Nicolas Sarkozy au Creusot, le 3 juillet 2008 © LCIA 48 heures d'un déplacement à Dublin qui s'annonce tendu, Nicolas Sarkozy a accordé samedi un entretien au quotidien irlandais Irish Times, dans lequel il explique les raisons de sa venue. Le chef de l'Etat, qui exerce également pour six mois la présidence de l'Union européenne, dit vouloir entendre "le message que les Irlandais ont voulu adresser en disant 'non' à un traité signé par les représentants des 27" et trouver les moyens "d'apporter les véritables réponses aux inquiétudes des Irlandais".
Au cours de cette visite de quelques heures, son premier déplacement à l'étranger en tant que président en exercice du Conseil européen, Sarkozy s'entretiendra avec le Premier ministre irlandais Brian Cowen et rencontrera divers membres de la société irlandaise : des représentants du monde politique, des syndicats, du patronat, des jeunes et des agriculteurs.
N'écarter aucune "solution"
L'opposition travailliste, qui avait appelé à voter "oui" au référendum, a refusé de le rencontrer. "L'idée selon laquelle le président Sarkozy pourrait venir en Irlande et nous persuader de changer d'avis, ou d'écouter ce que nous avons à dire en donnant à chacun d'entre nous trois minutes comporte un peu d'arrogance", a dit le leader travailliste Eamon Gilmore. En votant "non" à plus de 53%, les Irlandais "n'ont pas voulu garder le traité de Nice. Il me semble qu'ils ont plutôt voulu faire part de leurs inquiétudes et sur la manière dont l'Europe fonctionne", estime Nicolas Sarkozy dans les colonnes de l'Irish Times.

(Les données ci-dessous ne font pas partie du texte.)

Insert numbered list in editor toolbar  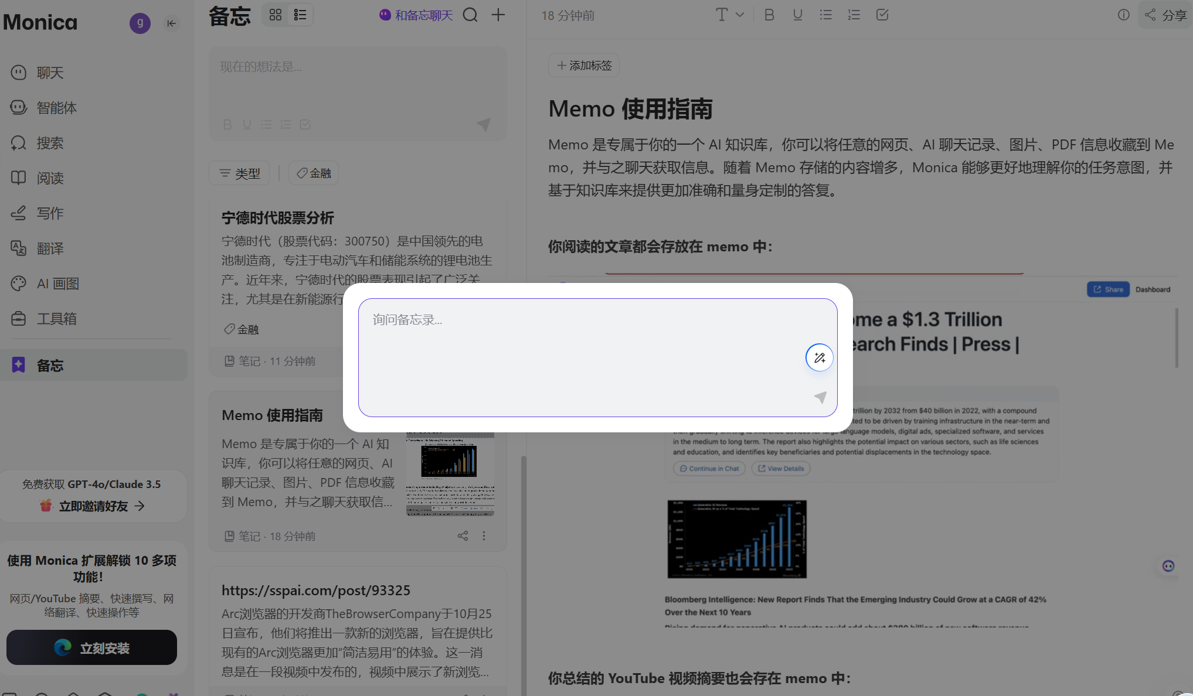[x=854, y=15]
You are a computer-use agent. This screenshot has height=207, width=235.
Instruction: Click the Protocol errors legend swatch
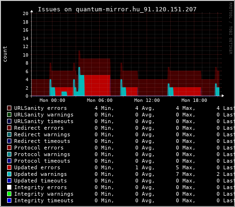point(9,148)
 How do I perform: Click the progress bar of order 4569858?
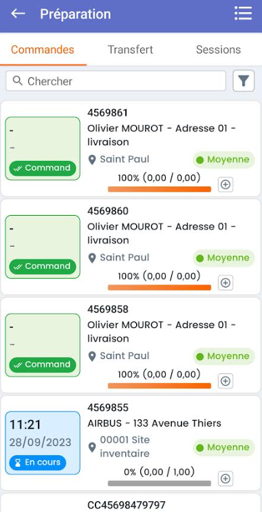tap(159, 386)
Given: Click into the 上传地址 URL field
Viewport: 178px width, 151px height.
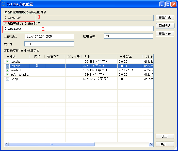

Au chapitre des marges de manoeuvres, le président français ne semble pas convaincu par l'idée de permettre à tous les pays, dont l'Irlande, de conserver un commissaire européen permanent. "Je ne suis pas sûr qu'une commission pléthorique pourrait remplir sa tâche avec toute l'efficacité nécessaire", dit-il. "Mais je ne veux écarter a priori aucune solution qui serait compatible avec les traités et serait acceptable pour nous." Le chef de l'Etat juge par ailleurs compatible la construction d'une Europe de la défense avec le respect de la neutralité irlandaise. "Au cours des dernières années, l'Union européenne a conduit des opérations militaires : c'est le cas actuellement au Tchad, avec l'Eufor, commandée par un général irlandais Patrick Nash." "Je ne crois pas que cela a nui à la neutralité irlandaise et je ne vois pas comment cela pourrait le faire puisque les décisions en la matière se prennent et continueront à se prendre à l'unanimité", dit-il.